| WHAT THIS TASK INVOLVES |
Put each line of the entries below into a JSON list of strings, with one string per line and blank lines omitted.
START DATASET EXCERPTS
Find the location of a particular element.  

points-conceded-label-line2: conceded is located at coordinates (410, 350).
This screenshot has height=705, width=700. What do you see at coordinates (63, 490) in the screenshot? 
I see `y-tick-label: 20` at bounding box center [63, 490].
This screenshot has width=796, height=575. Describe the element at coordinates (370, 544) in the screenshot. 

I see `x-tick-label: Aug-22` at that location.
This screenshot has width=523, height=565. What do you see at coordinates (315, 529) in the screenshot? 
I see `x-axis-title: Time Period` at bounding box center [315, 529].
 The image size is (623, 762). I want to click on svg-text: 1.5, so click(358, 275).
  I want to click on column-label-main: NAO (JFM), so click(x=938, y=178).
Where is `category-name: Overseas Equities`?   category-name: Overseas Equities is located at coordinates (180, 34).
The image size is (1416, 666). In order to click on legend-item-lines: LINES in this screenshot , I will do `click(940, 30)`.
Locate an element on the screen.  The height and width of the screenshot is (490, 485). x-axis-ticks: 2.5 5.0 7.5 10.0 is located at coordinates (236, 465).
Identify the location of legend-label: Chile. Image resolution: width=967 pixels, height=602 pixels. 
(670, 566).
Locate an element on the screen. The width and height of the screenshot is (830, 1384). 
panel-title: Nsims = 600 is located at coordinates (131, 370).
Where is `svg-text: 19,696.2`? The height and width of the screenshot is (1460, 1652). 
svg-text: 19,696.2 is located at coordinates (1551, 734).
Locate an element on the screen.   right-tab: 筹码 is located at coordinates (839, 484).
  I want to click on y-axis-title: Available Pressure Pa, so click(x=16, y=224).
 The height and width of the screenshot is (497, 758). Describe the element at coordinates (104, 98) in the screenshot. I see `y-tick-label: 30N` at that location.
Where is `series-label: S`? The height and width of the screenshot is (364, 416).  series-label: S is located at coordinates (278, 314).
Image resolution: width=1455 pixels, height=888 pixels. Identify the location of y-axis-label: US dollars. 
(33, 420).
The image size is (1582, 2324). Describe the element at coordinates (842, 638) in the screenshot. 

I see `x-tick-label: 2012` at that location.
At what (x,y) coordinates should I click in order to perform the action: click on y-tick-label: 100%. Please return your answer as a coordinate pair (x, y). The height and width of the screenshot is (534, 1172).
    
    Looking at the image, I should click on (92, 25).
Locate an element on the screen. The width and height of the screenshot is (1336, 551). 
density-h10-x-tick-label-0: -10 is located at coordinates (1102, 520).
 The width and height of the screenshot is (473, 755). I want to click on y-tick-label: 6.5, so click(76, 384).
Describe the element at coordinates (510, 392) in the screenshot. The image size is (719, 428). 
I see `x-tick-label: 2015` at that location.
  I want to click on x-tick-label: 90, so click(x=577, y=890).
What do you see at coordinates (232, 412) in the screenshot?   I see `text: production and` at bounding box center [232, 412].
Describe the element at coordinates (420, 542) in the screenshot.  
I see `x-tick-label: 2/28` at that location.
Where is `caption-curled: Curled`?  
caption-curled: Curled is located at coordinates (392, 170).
END DATASET EXCERPTS
| TASK RESPONSE |
[
  "Find the location of a particular element.  ",
  "points-conceded-label-line2: conceded is located at coordinates (410, 350).",
  "This screenshot has height=705, width=700. What do you see at coordinates (63, 490) in the screenshot? ",
  "I see `y-tick-label: 20` at bounding box center [63, 490].",
  "This screenshot has width=796, height=575. Describe the element at coordinates (370, 544) in the screenshot. ",
  "I see `x-tick-label: Aug-22` at that location.",
  "This screenshot has width=523, height=565. What do you see at coordinates (315, 529) in the screenshot? ",
  "I see `x-axis-title: Time Period` at bounding box center [315, 529].",
  " The image size is (623, 762). I want to click on svg-text: 1.5, so click(358, 275).",
  "  I want to click on column-label-main: NAO (JFM), so click(x=938, y=178).",
  "Where is `category-name: Overseas Equities`?   category-name: Overseas Equities is located at coordinates (180, 34).",
  "The image size is (1416, 666). In order to click on legend-item-lines: LINES in this screenshot , I will do `click(940, 30)`.",
  "Locate an element on the screen.  The height and width of the screenshot is (490, 485). x-axis-ticks: 2.5 5.0 7.5 10.0 is located at coordinates (236, 465).",
  "Identify the location of legend-label: Chile. Image resolution: width=967 pixels, height=602 pixels. ",
  "(670, 566).",
  "Locate an element on the screen. The width and height of the screenshot is (830, 1384). ",
  "panel-title: Nsims = 600 is located at coordinates (131, 370).",
  "Where is `svg-text: 19,696.2`? The height and width of the screenshot is (1460, 1652). ",
  "svg-text: 19,696.2 is located at coordinates (1551, 734).",
  "Locate an element on the screen.   right-tab: 筹码 is located at coordinates (839, 484).",
  "  I want to click on y-axis-title: Available Pressure Pa, so click(x=16, y=224).",
  " The height and width of the screenshot is (497, 758). Describe the element at coordinates (104, 98) in the screenshot. I see `y-tick-label: 30N` at that location.",
  "Where is `series-label: S`? The height and width of the screenshot is (364, 416).  series-label: S is located at coordinates (278, 314).",
  "Image resolution: width=1455 pixels, height=888 pixels. Identify the location of y-axis-label: US dollars. ",
  "(33, 420).",
  "The image size is (1582, 2324). Describe the element at coordinates (842, 638) in the screenshot. ",
  "I see `x-tick-label: 2012` at that location.",
  "At what (x,y) coordinates should I click in order to perform the action: click on y-tick-label: 100%. Please return your answer as a coordinate pair (x, y). The height and width of the screenshot is (534, 1172).",
  "    Looking at the image, I should click on (92, 25).",
  "Locate an element on the screen. The width and height of the screenshot is (1336, 551). ",
  "density-h10-x-tick-label-0: -10 is located at coordinates (1102, 520).",
  " The width and height of the screenshot is (473, 755). I want to click on y-tick-label: 6.5, so click(76, 384).",
  "Describe the element at coordinates (510, 392) in the screenshot. The image size is (719, 428). ",
  "I see `x-tick-label: 2015` at that location.",
  "  I want to click on x-tick-label: 90, so click(x=577, y=890).",
  "What do you see at coordinates (232, 412) in the screenshot?   I see `text: production and` at bounding box center [232, 412].",
  "Describe the element at coordinates (420, 542) in the screenshot.  ",
  "I see `x-tick-label: 2/28` at that location.",
  "Where is `caption-curled: Curled`?  ",
  "caption-curled: Curled is located at coordinates (392, 170)."
]